- Render Networks acquires mPower to expand from fiber planning into energy projects
- CEO Stephen Rose says energy and connectivity rollouts are converging and the AI era demands faster execution
- Render raised $20 million AUD to fund the acquisition and upgrade its software suite
Render Networks has made a name for itself by building a software platform that helps operators and construction firms execute complicated fiber projects for both broadband and data center projects. Now, though, it’s expanding its purview into the electrical realm with the acquisition of U.S.-based mPower.
CEO Stephen Rose told Fierce the move isn’t just about expanding Render’s portfolio, but about reflecting the realities of where its primary market – the communications sector – is headed.
“There’s just an enormous amount of demand for energy and connectivity right now. Those things are concurrent. They’re interdependent,” he said. In some cases, he added, these assets are or will be owned by the same company.

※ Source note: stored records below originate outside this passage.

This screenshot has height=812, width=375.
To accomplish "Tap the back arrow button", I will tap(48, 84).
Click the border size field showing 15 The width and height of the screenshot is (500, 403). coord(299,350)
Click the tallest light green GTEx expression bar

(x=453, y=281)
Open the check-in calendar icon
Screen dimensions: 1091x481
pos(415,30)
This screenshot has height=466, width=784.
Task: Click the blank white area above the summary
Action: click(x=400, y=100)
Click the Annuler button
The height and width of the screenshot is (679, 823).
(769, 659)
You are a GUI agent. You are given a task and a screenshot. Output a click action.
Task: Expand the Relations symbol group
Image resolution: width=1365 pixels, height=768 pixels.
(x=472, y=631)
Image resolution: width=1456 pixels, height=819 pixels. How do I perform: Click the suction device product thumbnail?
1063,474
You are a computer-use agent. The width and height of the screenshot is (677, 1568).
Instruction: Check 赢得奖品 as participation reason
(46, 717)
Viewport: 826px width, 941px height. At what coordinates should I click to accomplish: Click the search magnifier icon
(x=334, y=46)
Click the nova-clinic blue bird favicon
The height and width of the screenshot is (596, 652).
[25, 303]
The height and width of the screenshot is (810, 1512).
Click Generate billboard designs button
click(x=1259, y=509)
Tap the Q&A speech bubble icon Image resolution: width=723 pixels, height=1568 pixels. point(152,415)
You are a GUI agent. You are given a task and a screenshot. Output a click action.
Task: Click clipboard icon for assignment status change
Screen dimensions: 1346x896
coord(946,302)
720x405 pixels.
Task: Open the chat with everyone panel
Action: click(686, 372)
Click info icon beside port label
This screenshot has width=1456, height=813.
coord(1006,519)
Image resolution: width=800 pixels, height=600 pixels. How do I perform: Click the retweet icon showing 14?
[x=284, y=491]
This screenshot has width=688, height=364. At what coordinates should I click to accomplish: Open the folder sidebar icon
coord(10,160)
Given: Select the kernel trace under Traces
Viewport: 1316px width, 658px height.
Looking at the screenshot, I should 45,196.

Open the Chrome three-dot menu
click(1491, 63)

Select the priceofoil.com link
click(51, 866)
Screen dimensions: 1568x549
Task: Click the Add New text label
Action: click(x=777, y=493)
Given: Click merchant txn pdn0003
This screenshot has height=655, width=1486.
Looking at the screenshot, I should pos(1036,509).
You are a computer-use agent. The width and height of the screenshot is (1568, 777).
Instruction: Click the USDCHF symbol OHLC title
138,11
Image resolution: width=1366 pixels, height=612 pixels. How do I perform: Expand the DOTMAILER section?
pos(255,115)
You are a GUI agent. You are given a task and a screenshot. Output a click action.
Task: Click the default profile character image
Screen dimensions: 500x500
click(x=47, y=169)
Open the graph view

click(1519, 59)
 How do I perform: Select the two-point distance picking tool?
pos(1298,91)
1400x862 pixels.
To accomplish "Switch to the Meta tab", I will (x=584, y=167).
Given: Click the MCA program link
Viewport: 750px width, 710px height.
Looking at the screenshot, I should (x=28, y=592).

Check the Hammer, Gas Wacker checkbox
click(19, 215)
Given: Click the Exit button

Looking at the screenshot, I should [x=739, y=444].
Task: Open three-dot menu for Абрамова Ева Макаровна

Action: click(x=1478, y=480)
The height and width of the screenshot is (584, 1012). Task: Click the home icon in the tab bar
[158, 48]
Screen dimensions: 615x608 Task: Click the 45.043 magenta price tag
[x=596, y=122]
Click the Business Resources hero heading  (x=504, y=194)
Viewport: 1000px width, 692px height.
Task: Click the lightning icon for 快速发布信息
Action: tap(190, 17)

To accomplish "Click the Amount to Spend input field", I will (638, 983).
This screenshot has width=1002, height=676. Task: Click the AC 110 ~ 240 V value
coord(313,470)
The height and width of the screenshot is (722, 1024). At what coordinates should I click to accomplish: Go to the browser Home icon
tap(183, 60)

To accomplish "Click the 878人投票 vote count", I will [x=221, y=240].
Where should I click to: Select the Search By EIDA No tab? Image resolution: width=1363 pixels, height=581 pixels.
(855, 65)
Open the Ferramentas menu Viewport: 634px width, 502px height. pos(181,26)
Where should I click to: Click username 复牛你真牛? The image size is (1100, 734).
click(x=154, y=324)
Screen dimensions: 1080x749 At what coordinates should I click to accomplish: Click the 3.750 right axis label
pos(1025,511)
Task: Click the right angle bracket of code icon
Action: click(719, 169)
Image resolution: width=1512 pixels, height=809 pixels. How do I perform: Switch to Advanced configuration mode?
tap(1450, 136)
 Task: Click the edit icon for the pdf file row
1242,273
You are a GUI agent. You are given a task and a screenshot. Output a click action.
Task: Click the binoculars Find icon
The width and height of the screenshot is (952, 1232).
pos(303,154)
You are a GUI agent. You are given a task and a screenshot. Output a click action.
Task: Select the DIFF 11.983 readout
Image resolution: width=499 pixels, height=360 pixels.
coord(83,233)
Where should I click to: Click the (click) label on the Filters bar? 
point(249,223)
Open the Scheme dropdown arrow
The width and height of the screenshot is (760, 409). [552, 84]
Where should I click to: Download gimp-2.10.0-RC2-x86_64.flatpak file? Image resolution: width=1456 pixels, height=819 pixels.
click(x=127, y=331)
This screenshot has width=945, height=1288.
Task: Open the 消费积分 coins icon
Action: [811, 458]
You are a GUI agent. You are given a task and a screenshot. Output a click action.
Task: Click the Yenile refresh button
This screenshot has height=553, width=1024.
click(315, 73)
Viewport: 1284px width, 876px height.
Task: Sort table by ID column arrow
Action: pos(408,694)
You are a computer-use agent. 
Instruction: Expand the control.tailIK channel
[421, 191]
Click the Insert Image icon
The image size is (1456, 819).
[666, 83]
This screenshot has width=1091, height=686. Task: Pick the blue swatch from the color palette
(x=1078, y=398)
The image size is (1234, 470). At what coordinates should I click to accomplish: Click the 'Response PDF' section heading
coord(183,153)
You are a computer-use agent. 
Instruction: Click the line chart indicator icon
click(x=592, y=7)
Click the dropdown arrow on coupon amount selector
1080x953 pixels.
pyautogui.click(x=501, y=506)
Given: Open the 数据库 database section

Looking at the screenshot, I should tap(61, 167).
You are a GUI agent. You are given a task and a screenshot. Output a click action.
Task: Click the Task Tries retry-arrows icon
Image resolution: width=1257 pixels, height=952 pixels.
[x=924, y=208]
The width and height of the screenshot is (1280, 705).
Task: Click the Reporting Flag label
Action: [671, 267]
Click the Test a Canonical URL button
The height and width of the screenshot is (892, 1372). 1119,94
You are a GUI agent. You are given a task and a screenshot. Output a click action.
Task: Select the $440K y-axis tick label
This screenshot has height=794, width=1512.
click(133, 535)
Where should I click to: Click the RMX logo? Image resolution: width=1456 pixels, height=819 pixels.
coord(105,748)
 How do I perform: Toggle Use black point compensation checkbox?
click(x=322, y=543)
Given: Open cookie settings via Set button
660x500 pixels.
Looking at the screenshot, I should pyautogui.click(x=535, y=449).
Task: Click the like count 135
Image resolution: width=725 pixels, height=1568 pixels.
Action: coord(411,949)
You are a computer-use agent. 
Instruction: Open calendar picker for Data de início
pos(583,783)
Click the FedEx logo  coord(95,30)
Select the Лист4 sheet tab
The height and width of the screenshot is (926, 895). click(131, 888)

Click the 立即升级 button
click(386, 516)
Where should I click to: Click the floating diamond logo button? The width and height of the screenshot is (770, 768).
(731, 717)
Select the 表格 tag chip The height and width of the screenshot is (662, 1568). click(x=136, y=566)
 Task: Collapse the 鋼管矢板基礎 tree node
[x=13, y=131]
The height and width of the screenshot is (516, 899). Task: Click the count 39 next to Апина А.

He’s not wrong. In the telecom world, there’s plenty of precedent for electrical cooperatives to run both electrical and fiber infrastructure. And data centers could soon be in the same boat, given that many are eyeing on-site power generation. Google, for instance, just bought energy infrastructure company Intersect, which it had previously partnered with to co-locate its data centers with power sources.
The thing is, telecom and energy companies are both traditionally slow movers. And they need to drastically pick up the pace of project execution in the AI era.
“These interdependent industries need to operate with a level of speed and resiliency that they’ve never been able to up to now. They’re not designed for that,” Rose said. “So, the ecosystem and value chain – including the software systems to deploy, operate and maintain these networks – need to work with them.”
Deal details
Render raised $14.3 million ($20 million AUD) from existing shareholders to both fuel the acquisition of mPower and bolster its software to meet the moment, Rose said. The latter will include transitioning its spatial engine to Esri’s ArcGIS and advancing its agentic AI architecture for ClearWay on Databricks.
He added that mPower’s founders will assume senior leadership roles at Render, and the company will retain mPower’s staff and U.S. office in Wisconsin.
Rose said Render is already serving Tier 1 and 2 telco construction firms, while mPower’s base is more Tier 2, 3 and smaller firms on the electrical side. The goal, he added, is to level up on the electrical side to include Tier 1 firms and add new capabilities for telco firms that may also have electrical components to their jobs.
“These infrastructure rollouts are of critical national importance and it sets the stage for all other industries to be globally competitive. The funding is in place, but the execution of that is everything.”